The Hon. Dr Mathilda Tworney-Woods
  • Member since 2020
  • Justice of Appeal of the Seychelles
  • Former Chief Justice of the Supreme Court of the Seychelles

Mathilda Twomey-Woods is a native of Seychelles. She speaks and writes in three languages: English, French and Creole. She holds a BA in English and French Law from the University of Kent at Canterbury and a Diplôme de Droit Français from the Université de Paris-Sud at Sceaux. She was admitted to the Bar of England and Wales in 1987 and practised in Seychelles as a barrister. She is a bencher of the Middle Temple. She later graduated with an LLM in Public Law and, subsequently, a PhD in comparative law from the University of Galway, Ireland, where she also tutored and lectured in tort law.

She was a member of the Seychelles Constitutional Commission in 1993, which was charged with drafting the third constitution of Seychelles. She was appointed to the Seychelles Court of Appeal in 2011 and as Chief Justice of the Supreme Court of Seychelles in 2015. She ended her tenure as Chief Justice in 2020 to pursue her academic interests but continues to serve in the Seychelles’ apex court as a sessional Justice of Appeal.

She was Chair of both the Civil Code Revision Commission and of the Child Law Reform Committee in Seychelles. In these roles, she was tasked with proposing a draft Civil Code that was passed by the National Assembly in 2020; and a Sexual Offences Bill, which was presented to the President in June 2021. She has been a member of the advisory board of the Global Judicial Integrity Network of the UNODC since 2017. She also chaired and continues to be a member of the Seychelles Legal Information Institute, which reports judgments of courts in Seychelles and its laws based on the principle of free access to law (See www.seylii.org).

She is the Academic Director of the Judicial Institute for Africa based at the University of Cape Town and an Adjunct Professor both at the University of Cape Town and of the School of Law at the National University of Ireland, Galway.

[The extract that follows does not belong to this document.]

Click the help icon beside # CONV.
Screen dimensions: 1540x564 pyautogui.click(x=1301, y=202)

She is also an Honorary Professor at the University of Seychelles and is a member of its Council. She was one of the initiators of the Post Grad Diploma in Judicial Studies at the University of Cape Town and teaches one of its mandatory components: Judicial Skills and Practical Jurisprudence.

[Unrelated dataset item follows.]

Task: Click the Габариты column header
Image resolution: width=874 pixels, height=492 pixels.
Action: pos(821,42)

She has devised and taught courses for the continuous professional development of judicial officers, lawyers and prosecutors in Angola, Cayman Islands, E-Swatini, Indonesia, Kenya, Lesotho, Malawi, Malaysia, Maldives, Mozambique, Namibia, Philippines, Tanzania, South Africa, Seychelles, Thailand, Zambia, Zimbabwe, Uganda and Vietnam.

She is the secretary of the African Judicial Training Network, which brings collaboration between anglophone, francophone and lusophone training institutes across the whole of Africa. The Network recognises that the rule of law and democracy requires the establishment of an effective and credible judiciary and that the efficiency and credibility of the judiciary depend on the training of competent judicial officers. The Network's main aim is to harmonise the teaching programs of judges across Africa, with the Bangalore Principles being its mainstay.

She has published widely, including her monograph, “Legal Métissage in a Micro jurisdiction: the Mixing of Common Law and Civil Law in Seychelles.